En second lieu, en introduisant une culture de la prospective, de la réflexion, pour inciter les décideurs à envisager les modes de vie de demain et leurs mobilités connexes. L’histoire nous montre ainsi qu’on ne se déplace pas plus ou moins (les premières enquêtes ménages déplacements comme les dernières donnent un chiffre stable aux alentours de 3,5/4 déplacements quotidiens) comme si anthropologiquement nous étions programmés pour nous déplacer, pour aller à la rencontre de l’autre et du monde. On se déplace plus vite, plus loin, certes, et différemment. Mais il n’y a pas de raison à ce que, dans un monde aux ressources contraintes, nous nous déplacions moins.

Pour contrer l’injustice spatiale (entre habitants des cœurs de ville dense et de quartiers pavillonnaires périphériques) et l’injustice sociale (eu égard à la répartition géographique des services publics, des commerces, des lieux d’emplois etc.), pour permettre une transition, soutenable socialement, vers des modes de vie plus territorialisés, plus ancrés, il est impératif de penser, anticiper et organiser dès aujourd’hui l’intensification, partout sur le territoire, par exemple en prolongeant les propositions émises par l’architecte Roland Castro, dans son rapport sur le Grand Paris, sur l’assouplissement des règles de construction pour permettre la valorisation des parcelles dans le périurbain par la construction de locaux commerciaux ou d’artisanat dans les arrières cours, entre autres.

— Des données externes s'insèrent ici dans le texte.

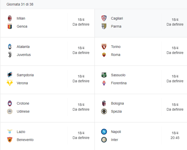Select the Roma crest icon
Viewport: 187px width, 150px height.
point(104,55)

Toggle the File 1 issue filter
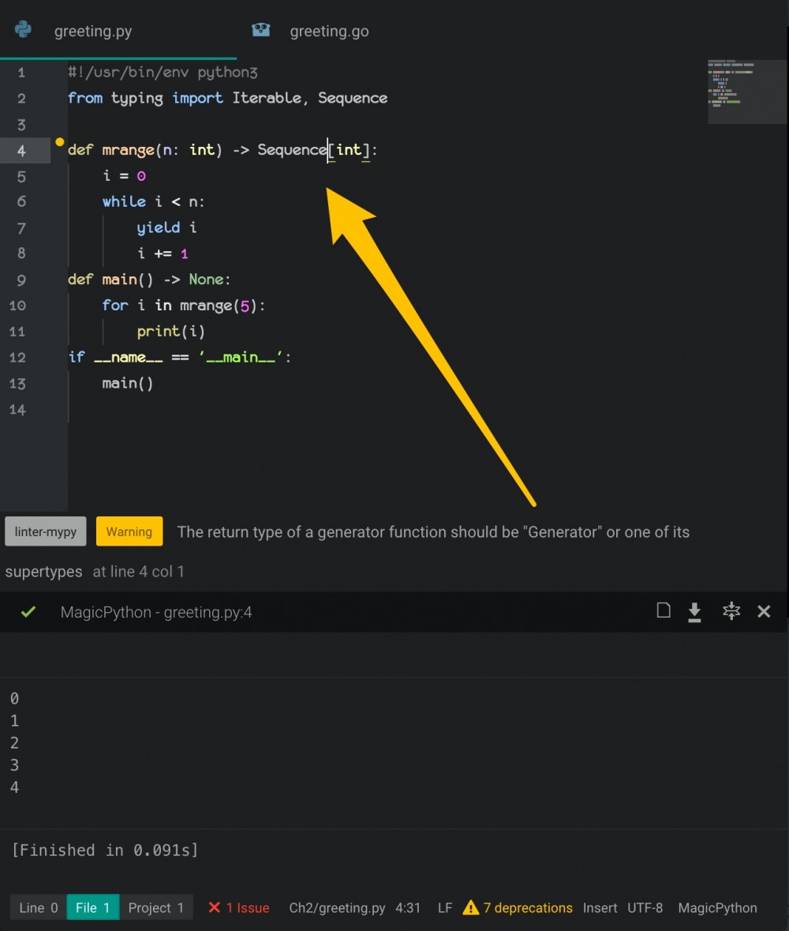point(93,907)
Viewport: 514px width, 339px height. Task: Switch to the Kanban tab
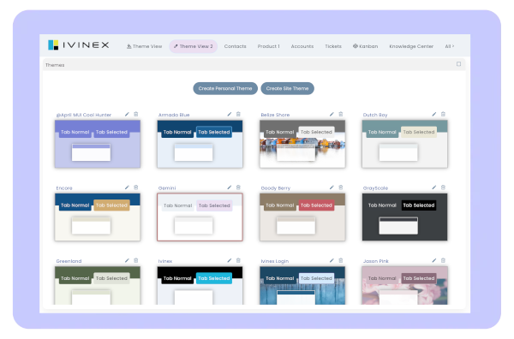365,46
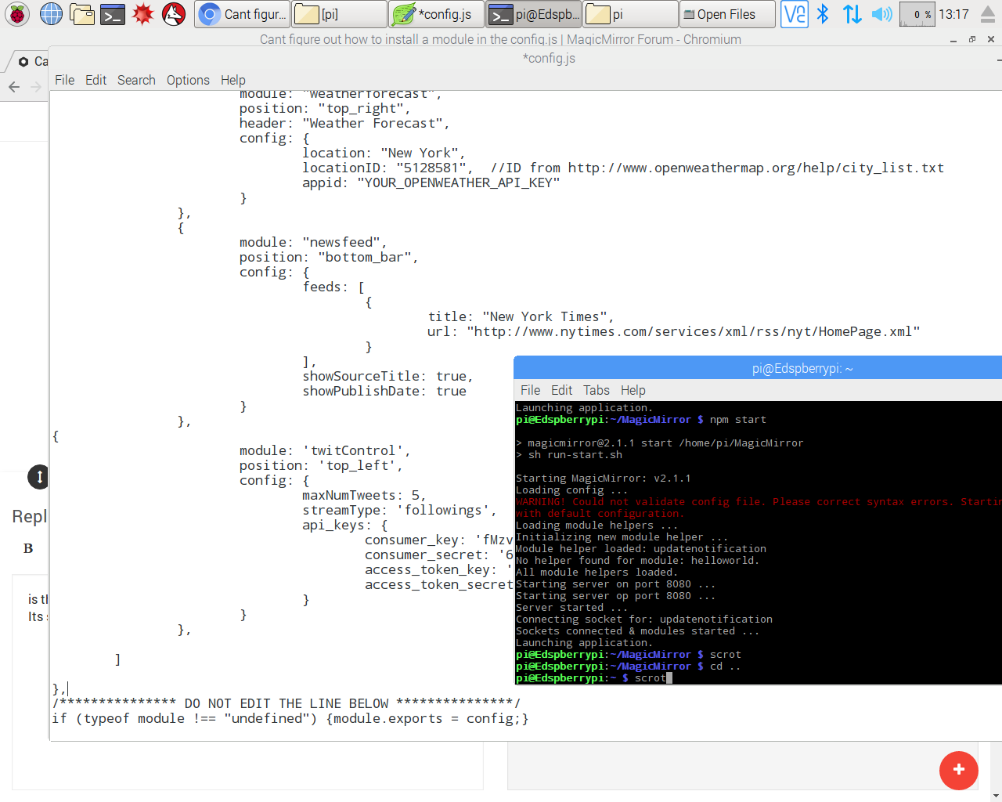Click the CPU usage monitor in panel
Screen dimensions: 1002x802
click(917, 14)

Aménager la mobilité de demain

La question du besoin de déplacements lointains et multiples envisagée, terminons en abordant la question des modes de déplacement. Faut-il en privilégier, en imposer, en interdire certains avant que la contrainte environnementale (absence ou cherté des ressources en premier chef) ne s’en charge ? Faut-il faire confiance à la régulation du marché, aux choix rationnels des individus, aux discours politiques ou marketing ? La voiture individuelle, fut-elle électrique ou à hydrogène – deux énergies qui sont loin d’être neutres, quand bien même seraient-elles plus propres que l’essence ou le diesel – continuera à circuler sur nos routes aussi longtemps qu’elle le pourra et qu’il le faudra. Les symboles – liberté individuelle, vitesse, protection de l’extérieur et des autres, puissance, etc – qu’elle véhicule sont bien trop ancrés pour s’effacer soudainement.

Elle continuera qui plus est à rendre bien des services tant que les territoires n’auront pas adapté leurs formes et leurs modèles de développement à des déplacements plus courts et moins fréquents (les urgences hospitalières continueront à être des pôles éloignés de la grande masse de la population et à nécessiter des ambulances, par exemple).

Quant aux modes actifs, bicyclette et marche, principalement, des aménagements sécurisés et continus, des discours sur leurs vertus, écologiques, économiques, sanitaires, ne suffiront jamais à atteindre la masse critique d’utilisateurs.

L’urbaniste en transition que je suis et continuerais à être, et mes futurs collègues en transition, devrons nous efforcer à rendre la mobilité carbonée inutile, inefficiente, dispendieuse : en privilégiant des villes de la courte distance, en maillant les services et les activités sur les territoires finement, en travaillant in situ à des réponses circonstanciées et non pas à des paysages répétitifs, en faisant la démonstration de la preuve qu’un mode de vie équivalent – et non identique – est possible dans un monde aux ressources contraintes, moyennant de chaque côté de l’équation, quelques aménagements, en douceur.